DETAILED DESCRIPTION OF THE DRAWINGS
[0041] FIGS. 1A-1E illustrate how a conventional, diamond-shaped
stent cell 10 may be provided with relief cuts of various shapes
according to the present invention. FIG. 1A illustrates a
diamond-shaped cell 10 having upper members 11 and 12 connected at
their intersection 13 and lower members 14 and 15 connected at
their intersection 16. As the stent cell 10 expands, members 12 and
15 flex or bend relative to each other at their connection point
18. Similarly, members 11 and 14 bend or flex relative to each
other about their connection point or apex 19. Connection points 18
and 19 extend along the longitudinal axis of the stent.

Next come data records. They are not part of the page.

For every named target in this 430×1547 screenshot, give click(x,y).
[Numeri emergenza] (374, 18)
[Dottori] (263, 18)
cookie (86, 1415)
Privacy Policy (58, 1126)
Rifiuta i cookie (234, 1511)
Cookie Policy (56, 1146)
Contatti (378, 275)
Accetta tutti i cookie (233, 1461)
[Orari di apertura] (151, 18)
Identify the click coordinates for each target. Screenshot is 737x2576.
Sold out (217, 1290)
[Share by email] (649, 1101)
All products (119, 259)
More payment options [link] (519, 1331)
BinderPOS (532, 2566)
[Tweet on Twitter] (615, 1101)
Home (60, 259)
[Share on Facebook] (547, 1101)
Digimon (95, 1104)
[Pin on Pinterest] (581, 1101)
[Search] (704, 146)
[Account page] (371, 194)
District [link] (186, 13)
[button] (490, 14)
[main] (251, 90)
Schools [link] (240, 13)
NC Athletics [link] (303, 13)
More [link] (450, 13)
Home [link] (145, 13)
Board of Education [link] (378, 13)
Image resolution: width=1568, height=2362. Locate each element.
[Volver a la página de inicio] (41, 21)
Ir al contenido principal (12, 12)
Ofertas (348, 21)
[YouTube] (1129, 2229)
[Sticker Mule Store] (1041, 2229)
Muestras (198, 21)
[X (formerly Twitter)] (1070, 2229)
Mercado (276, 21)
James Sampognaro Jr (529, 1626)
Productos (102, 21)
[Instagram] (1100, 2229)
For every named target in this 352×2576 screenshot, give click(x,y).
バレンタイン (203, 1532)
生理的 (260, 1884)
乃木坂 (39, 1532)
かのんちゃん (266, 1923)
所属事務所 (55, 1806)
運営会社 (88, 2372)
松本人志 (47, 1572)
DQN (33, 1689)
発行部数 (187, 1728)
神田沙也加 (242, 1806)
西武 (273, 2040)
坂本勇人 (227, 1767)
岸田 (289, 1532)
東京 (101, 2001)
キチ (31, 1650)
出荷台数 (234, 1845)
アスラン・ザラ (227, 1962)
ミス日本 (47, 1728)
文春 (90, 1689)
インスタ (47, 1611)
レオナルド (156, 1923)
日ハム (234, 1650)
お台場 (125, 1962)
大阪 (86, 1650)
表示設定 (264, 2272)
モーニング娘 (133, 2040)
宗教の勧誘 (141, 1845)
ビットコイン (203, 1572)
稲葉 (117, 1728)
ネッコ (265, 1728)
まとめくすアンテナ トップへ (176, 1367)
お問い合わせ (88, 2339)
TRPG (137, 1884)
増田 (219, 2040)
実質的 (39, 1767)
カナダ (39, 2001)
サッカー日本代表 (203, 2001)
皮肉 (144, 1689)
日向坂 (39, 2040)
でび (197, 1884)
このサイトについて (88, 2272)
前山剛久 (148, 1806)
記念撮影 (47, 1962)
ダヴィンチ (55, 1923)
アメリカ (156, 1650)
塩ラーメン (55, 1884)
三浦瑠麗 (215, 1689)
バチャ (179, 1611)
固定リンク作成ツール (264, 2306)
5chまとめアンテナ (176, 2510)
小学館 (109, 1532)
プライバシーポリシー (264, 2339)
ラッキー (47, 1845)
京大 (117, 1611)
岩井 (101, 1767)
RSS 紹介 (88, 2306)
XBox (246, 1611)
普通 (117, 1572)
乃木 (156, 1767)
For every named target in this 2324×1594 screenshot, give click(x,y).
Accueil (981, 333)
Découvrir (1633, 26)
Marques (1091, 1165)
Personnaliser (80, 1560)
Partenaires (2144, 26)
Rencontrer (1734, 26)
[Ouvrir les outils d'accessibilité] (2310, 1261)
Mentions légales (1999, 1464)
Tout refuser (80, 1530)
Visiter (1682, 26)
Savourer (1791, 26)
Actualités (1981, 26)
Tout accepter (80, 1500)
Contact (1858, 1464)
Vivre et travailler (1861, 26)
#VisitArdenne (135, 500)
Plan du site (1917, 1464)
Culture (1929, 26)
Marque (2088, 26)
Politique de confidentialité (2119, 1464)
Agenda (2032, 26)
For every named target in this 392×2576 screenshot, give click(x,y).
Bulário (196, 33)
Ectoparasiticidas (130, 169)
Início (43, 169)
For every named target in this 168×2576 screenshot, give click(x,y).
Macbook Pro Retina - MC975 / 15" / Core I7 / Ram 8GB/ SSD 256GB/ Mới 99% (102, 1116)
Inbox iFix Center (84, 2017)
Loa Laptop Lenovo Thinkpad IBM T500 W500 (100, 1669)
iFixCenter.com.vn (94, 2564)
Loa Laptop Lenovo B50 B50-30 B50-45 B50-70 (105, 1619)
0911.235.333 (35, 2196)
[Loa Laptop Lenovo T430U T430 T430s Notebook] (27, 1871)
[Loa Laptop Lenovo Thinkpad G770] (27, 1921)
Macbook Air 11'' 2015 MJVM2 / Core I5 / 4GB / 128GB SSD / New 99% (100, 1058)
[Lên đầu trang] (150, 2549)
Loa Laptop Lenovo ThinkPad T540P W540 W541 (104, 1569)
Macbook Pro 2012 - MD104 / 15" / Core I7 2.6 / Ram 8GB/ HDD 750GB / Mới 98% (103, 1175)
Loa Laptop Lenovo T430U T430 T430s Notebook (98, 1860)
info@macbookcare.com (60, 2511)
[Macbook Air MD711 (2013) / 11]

[0042] According to the present invention, a plurality of relief
cuts shown generally as 30 includes first and second cuts 31 and
32, each formed either in the apexes or connections between members
or at the point in which the primary amount of flexing or bending
occurs to allow the stent to expand. The relief cuts of the present
invention may also be utilized in stents which do not use a closed
cell configuration, as described below. The relief cuts 31 and 32
illustrated in FIG. 1A are arcuate cuts that extend completely
through the particular members of stent 10. Placement of one or
more of the relief cuts 31 and 32 at or near at least one designed
flexion or bending point of the particular stent configuration
allows the stent to expand in response to considerably less balloon
pressure.
[0043] FIG. 1B illustrates the same stent cell configuration as
FIG. 1A but illustrates a second form of relief cuts 35 which
include a plurality of circular cuts 36 and 37, preferably
positioned at those points of the stent design which are intended
to flex or bend to allow the stent to expand. FIG. 1C illustrates a
third embodiment wherein the relief cuts 40 are elliptical relief
cuts 41 and 42.
[0044] FIG. 1D illustrates a fourth type of relief cut 45 which
includes a plurality of triangular shaped cuts 46 and a second
plurality of triangular cuts 47. Applicant believes that, although
the triangular relief cuts would perform the intended function of
allowing the stent to expand with less balloon pressure, those are
not the preferred designs. The applicant believes the designs
having sharp corners in the relief cuts may eventually cause
cracking of the stent material as the stent expands.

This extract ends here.